A Haven No Longer, Book III
This story gives opportunity to explore end-times beliefs, and, hopefully, to examine some of those previously accepted as fact. You might think such an inquest predictably boring, for over the centuries the Church has repeated unaltered doctrinal beliefs regarding eschatology. It has been at times a subject largely ignored, or left for theologians to debate. And throughout history the study has had little variation, so any different interpretation to that which has already been laid out might seem heretical.
But we are called out, for we are on the other side of this partition of Church history, awakening to what our departed brothers and sisters of this world were kept from viewing. It was all in God’s plan, but now there is a purpose for us to recognize the unveiling that has just begun. And the facts, as they now are discerned, must be identified and communicated.
And it may seem surreal to view Biblical verses regarding our future, of which there are hundreds, with our highly technical and scientific world announcements. We may see there is not much difference in this juxtaposition. MIT’s Cheetah robot, and many other advanced robots, such as the Atlas humanoid of Boston Dynamics, are of varying appearance and are partially autonomous. “We developed the first robots that ran and maneuvered like animals,” a web quote from Boston Dynamics states. “And the shapes of the locusts are like unto horses prepared unto battle; and on their heads were as it were crowns like gold, and their faces were as the faces of men.” Revelation 9:7.
What about moving sacred scriptural accounts from ancient realms of geography and human history into our vision of magnification with clarity and comprehension? Is there proof to substantiate the use of the Islamic prophet’s favorite color with that of the green alien from an unknown dimension, as portrayed in this work of Christian speculative fiction?
Paradox, the Norm, Book II
We are pressing beyond the range of human information at blazing speed, and in so doing, we are entering a realm we’re quite unprepared for. When this book’s essayist announces a celestial being from a different dominion has arrived to equip us with permission to eat of the fruit, allowing us to become all-knowledgeable, and to offer immortality, everyone is eager, of course. “The extraterrestrial alien values the spirit nature as much as we value our flesh, and he prizes each, for he transcends knowledge of those entities,” a character gushes. But we shall lose command of our individual freedoms if we forfeit our wits to another, because intelligence is more than gathering lots of data. Filtering information takes time and work to transform into wisdom. The race to control artificial intelligence has made each person a database for a search engine, and our species has mixed with machine. We’ve become unknowingly programmed without an ethical compass while some in charge have questionable motives and are involved in moral turpitude. The result? As one character laments, “We must break the very laws that make us civil.”
Elizeum Striving, Book I
Elizeum Striving is about human love, not necessarily the romantic kind. Specifically, it is of God’s love for the human, made in His image.
That identity is purposefully changing. We’re experiencing a shift of the medical paradigm away from our natural world. By the end of this century our species will hardly be recognizable. Only a trace similar to our ancestors, a dramatic alteration of our offspring is already calculable, for within ten years our progeny will be of a genetically modified species.

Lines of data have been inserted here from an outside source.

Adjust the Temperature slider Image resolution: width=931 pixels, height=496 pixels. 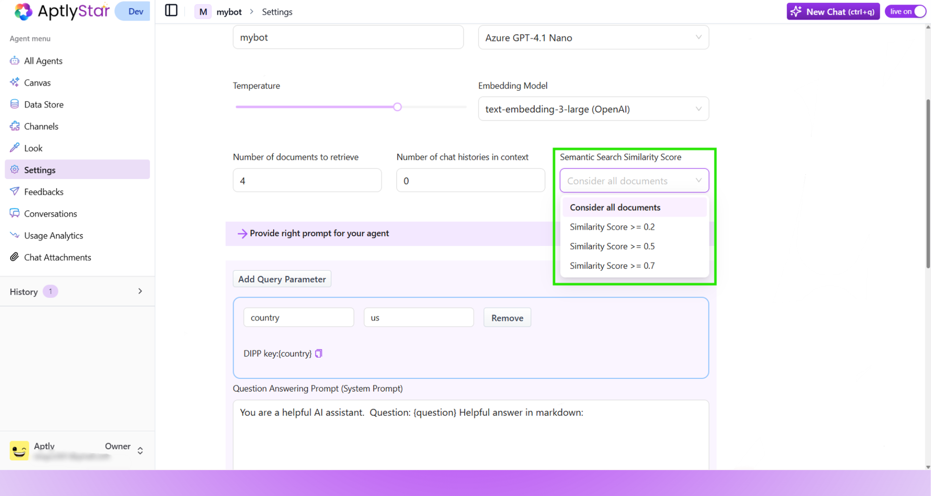[397, 107]
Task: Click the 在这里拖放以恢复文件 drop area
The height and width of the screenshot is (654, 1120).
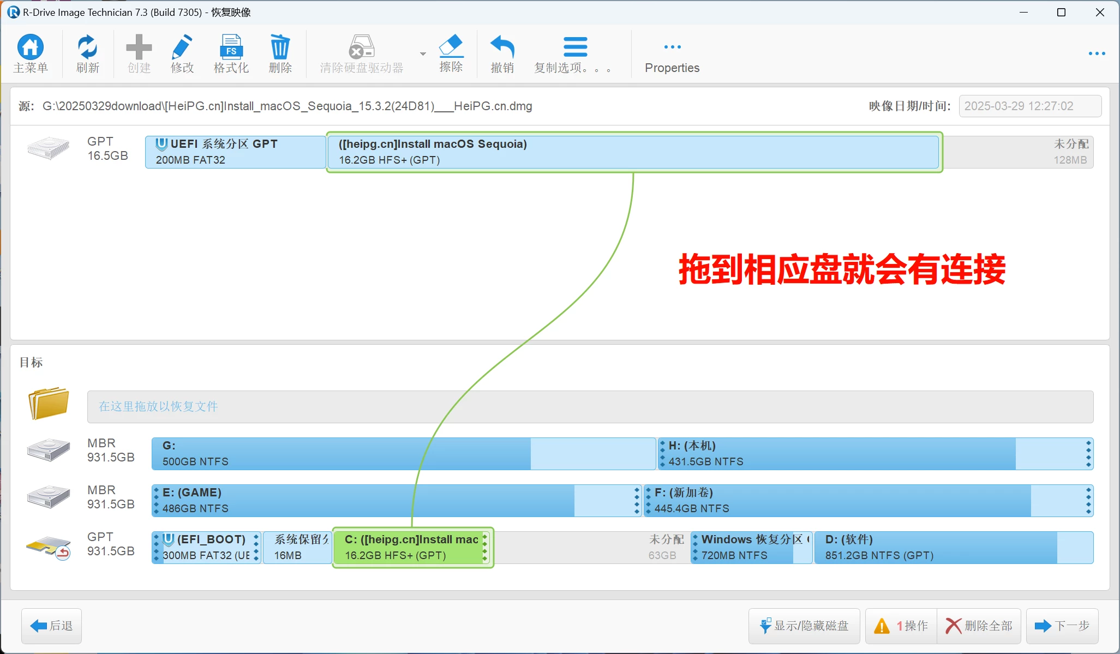Action: [590, 407]
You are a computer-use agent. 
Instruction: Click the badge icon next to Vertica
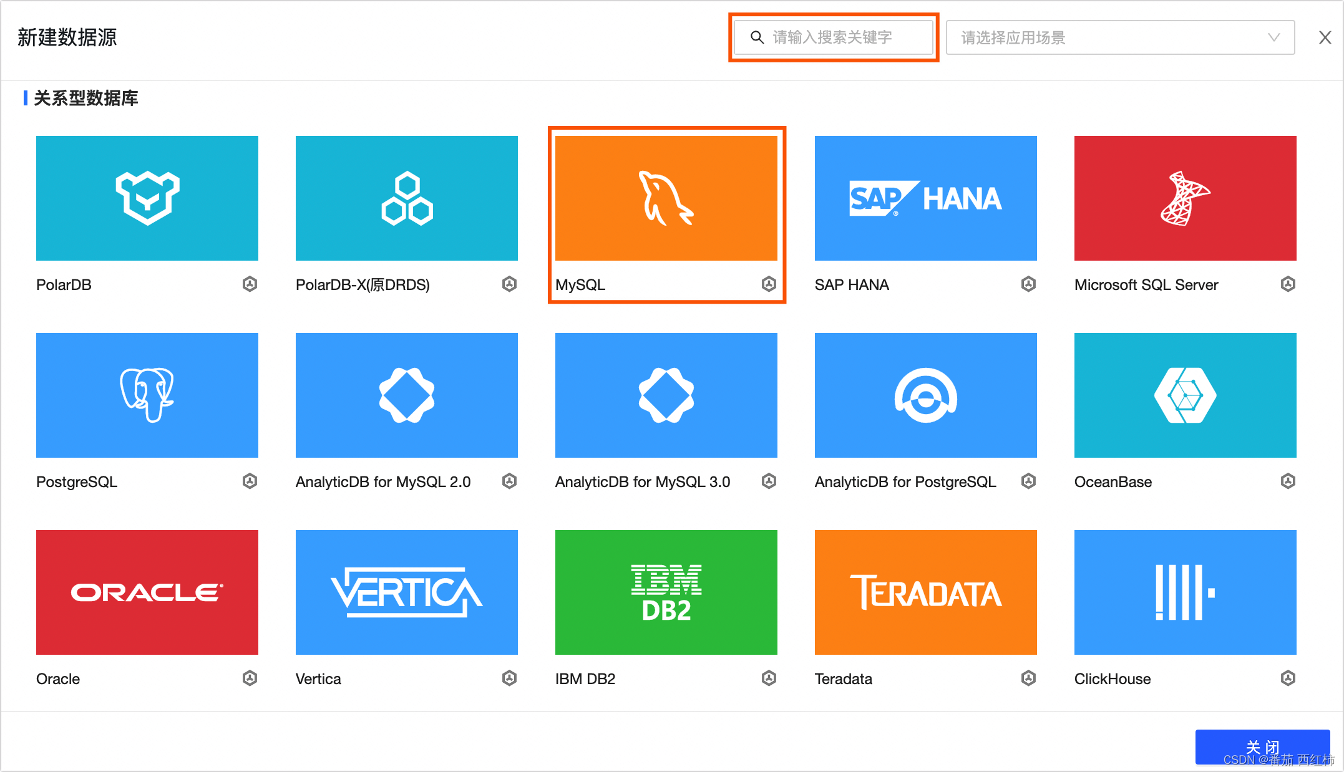point(509,678)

Because of the rapid rise in technology and with the coalescence of medicine, science, and synthetic biology, during our lifetime everyone could become cyborgs. Enhanced humans will be robust and will have superior intellect, capable of creating wondrous inventions.
Beholden to a cloaked emissary from deep space – one who molds superheroes – the new human will no longer need God because every person will become a god.
We’re permanently altering the species made in God’s image, from neural prosthetics to human and animal chimeras. Based on the model of logical extension in both medical possibilities and prophetic probabilities, an unrestrained revolution is upon us, producing hybrids of species while destruction of the human race escalates.
Alastair’s odyssey projects a complex field of ideas, leaping over the stereotypical genre. The result is unprecedented in its Christian speculative category with its cutting-edge scientific and medical effusion. Examine a society’s soul and follow those seeking a profound, geographical “afterlife.”